Reinventing Board Games

Dominic Crapuchettes (founder of North Star Games) talks about the renaissance of modern board games. A few main points:

Tablets are making traditional board games obsolete.

Similar to books vs. ebooks: the production process is very expensive compared to buying a game from the App Store, and the convenience of a tablet is certainly desirable.

Game Designers are no longer anonymous.

You won’t see the name of the Monopoly’s or Scrabble’s designer on the box; prior to modern board games, designers were completely anonymous. In this case, designers receive no upside from sales even if the brand is massively successful, and receive no recognition for their work.

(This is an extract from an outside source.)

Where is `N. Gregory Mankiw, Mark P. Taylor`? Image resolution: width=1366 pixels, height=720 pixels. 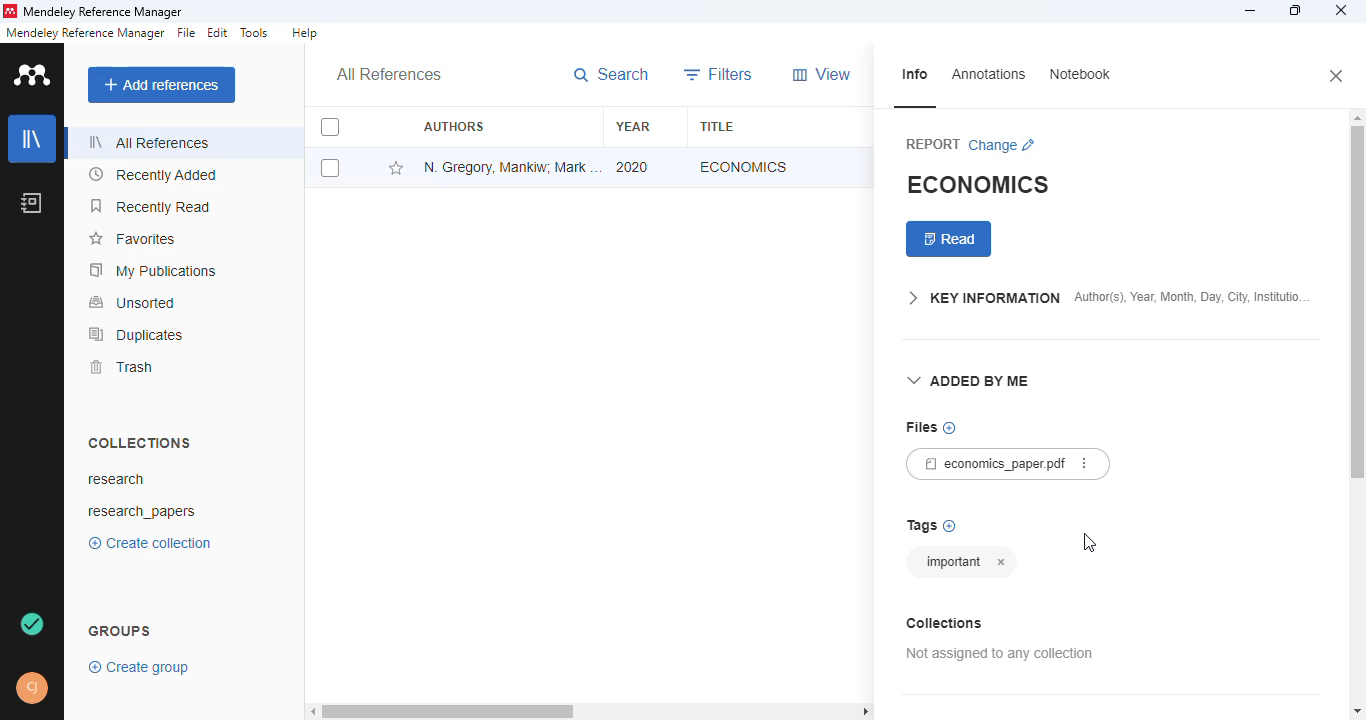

In modern board games, designers have become more like authors and artists. The trend started in Germany with the award Spiel des Jahres (Game of the Year). The prize is always awarded to the designer not the publisher, and he/she will receive royalties according to the success of the game. Designers now take on the role of entrepreneur with intense passions for their craft and the opportunity to make a living from it.

The craft itself has improved.

Modern board games get rid of the mechanics that are not fun, though common in older games like Monopoly:

  • Waiting for your turn.
  • Not allowed to play, i.e. losing and being knocked out of the game.
  • Unpredictable play times (will it take 1hr or 24hrs?).

Finally, the space is crowded. New game designers now see themselves as artists, they find a concept and use the craft of board game design to involve people in that concept.